Tenho preconceito com pessoas que nunca mudam, que nunca crescem, que nunca evoluem. Pessoas que passam anos e anos na mesmice de serem minúsculas dentro da partícula mais importante que é o tempo. Pessoas que ferem o benefício primordial do passar dos anos, o amadurecimento.
Tenho ranço de quem permanece na mesma por anos a fio sem ter a mínima coragem de desafiar-se ao novo. Sem melhorar sua personalidade, sua imagem, seus gostos, seu ser. Pessoas mergulhadas no marasmo do seu padrão e que usam esse feito de armadura para gritar aos ventos “Eu sou a mesma pessoa”.
E que graça tem em ser a mesma pessoa? Não estou falando de essência, mas de pessoa, persona, personalidade.

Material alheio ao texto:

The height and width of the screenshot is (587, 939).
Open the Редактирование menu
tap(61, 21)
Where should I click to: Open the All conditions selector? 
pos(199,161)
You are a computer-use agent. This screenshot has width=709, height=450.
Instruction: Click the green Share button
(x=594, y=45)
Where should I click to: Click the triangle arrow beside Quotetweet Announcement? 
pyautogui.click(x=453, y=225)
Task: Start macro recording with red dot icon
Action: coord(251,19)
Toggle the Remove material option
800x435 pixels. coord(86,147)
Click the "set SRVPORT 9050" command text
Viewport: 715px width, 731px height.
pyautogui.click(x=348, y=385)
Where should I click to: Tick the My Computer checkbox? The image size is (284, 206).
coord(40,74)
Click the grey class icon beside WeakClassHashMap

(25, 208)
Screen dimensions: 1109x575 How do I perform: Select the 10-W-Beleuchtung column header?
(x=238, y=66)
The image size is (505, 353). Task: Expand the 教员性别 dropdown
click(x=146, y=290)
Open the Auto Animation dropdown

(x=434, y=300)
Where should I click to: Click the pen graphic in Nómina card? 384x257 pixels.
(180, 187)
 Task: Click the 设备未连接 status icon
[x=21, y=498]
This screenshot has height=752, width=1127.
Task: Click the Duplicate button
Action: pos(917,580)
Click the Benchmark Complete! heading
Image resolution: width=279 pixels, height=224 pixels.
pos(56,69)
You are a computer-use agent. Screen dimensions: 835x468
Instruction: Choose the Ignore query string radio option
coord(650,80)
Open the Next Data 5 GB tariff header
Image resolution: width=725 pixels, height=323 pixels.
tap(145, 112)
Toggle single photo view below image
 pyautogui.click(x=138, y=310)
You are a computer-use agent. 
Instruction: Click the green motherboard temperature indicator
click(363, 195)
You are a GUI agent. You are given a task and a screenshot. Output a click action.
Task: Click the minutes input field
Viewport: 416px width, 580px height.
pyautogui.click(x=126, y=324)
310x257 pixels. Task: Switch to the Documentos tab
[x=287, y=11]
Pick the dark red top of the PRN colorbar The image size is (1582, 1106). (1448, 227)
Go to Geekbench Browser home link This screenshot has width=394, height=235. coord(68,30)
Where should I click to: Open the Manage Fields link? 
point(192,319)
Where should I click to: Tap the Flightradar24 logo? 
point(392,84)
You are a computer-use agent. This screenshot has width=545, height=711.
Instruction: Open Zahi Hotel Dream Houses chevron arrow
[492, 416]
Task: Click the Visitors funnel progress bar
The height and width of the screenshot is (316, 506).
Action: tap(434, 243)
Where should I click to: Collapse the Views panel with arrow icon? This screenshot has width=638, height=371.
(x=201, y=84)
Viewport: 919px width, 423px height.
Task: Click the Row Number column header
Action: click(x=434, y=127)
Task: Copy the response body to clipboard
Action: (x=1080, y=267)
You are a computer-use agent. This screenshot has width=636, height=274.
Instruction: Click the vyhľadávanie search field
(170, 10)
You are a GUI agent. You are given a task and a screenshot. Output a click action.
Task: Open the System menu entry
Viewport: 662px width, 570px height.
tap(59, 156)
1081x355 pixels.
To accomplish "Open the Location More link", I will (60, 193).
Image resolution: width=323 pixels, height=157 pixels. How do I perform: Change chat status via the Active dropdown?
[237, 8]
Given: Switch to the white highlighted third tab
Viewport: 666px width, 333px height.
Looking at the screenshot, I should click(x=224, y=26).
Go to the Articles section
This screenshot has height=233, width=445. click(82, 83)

Tenho preconceito com que exibe com orgulho, aos quase 30 anos, comportamento de adolescente.
Tenho ranço de quem se esconde do crescimento, da responsabilidade e das mudanças necessárias e benéficas no casulo do vitimismo.
É inevitável olhar para trás e vê-las sorrindo como se a vida não fosse efêmera demais para ficarmos estagnados na mesma versão em nós mesmos por décadas.